__Material provided__.
■ ■ ■ ■

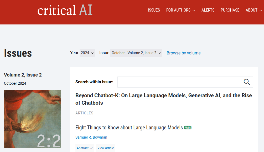Viewport: 264px width, 152px height.
Task: Click the magnifying glass search icon
Action: point(247,82)
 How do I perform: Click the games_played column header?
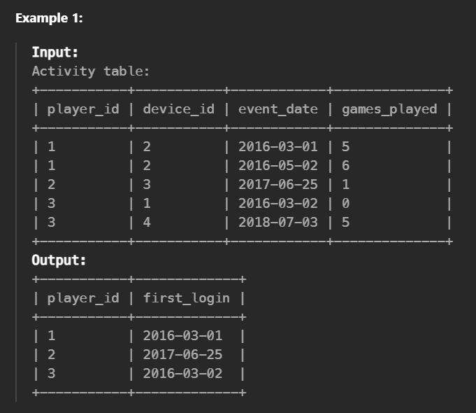pos(389,109)
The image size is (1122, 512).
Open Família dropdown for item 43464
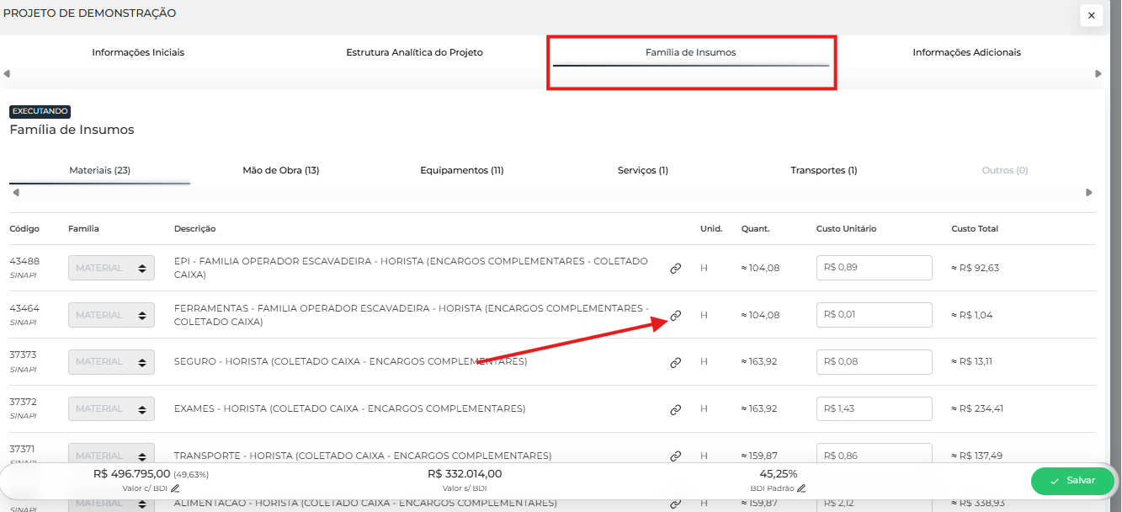[x=111, y=315]
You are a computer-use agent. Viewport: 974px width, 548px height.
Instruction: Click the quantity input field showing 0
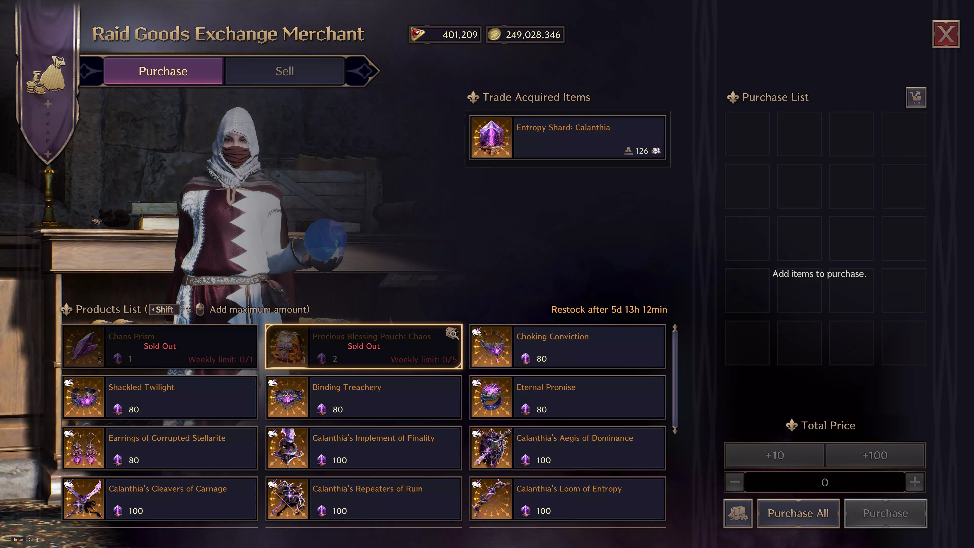pyautogui.click(x=825, y=482)
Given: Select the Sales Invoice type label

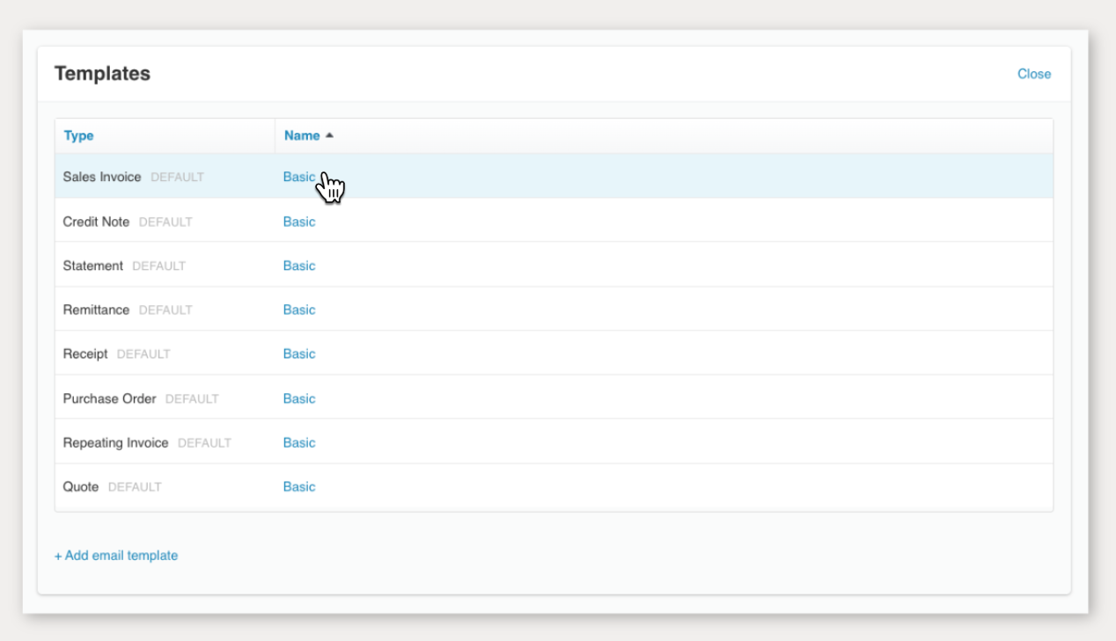Looking at the screenshot, I should (101, 177).
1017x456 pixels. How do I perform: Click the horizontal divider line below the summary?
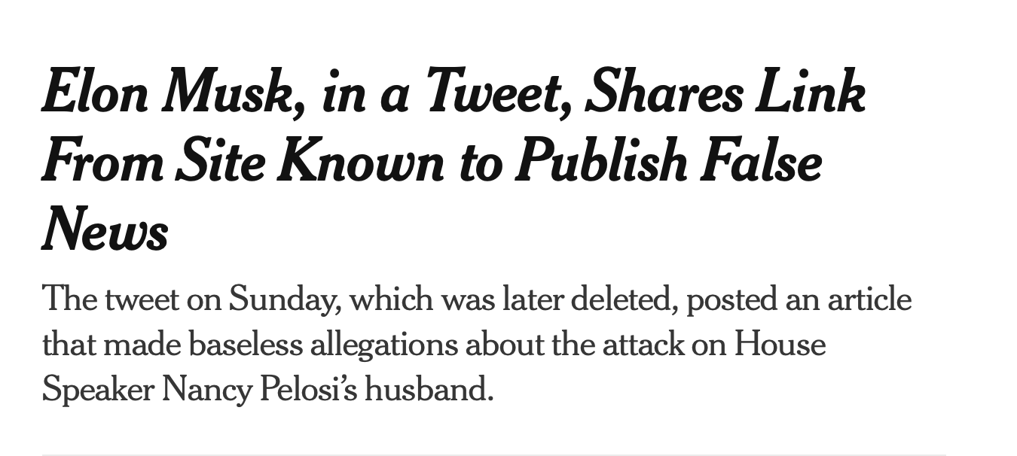[493, 454]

■ ■ ■ ■

__Exercise requirements__.
All pictures must be left out. Reproduce exactly the lines from the one containing "Open Família dropdown for item 43464" to the final line of the entries.

__Response__.
Open Família dropdown for item 43464
[x=111, y=315]
You are a computer-use agent. Viewport: 974px width, 548px height.
Instruction: Click the quantity input field showing 0
pyautogui.click(x=825, y=482)
Given: Select the Sales Invoice type label

Looking at the screenshot, I should (101, 177).
1017x456 pixels. How do I perform: Click the horizontal divider line below the summary?
[493, 454]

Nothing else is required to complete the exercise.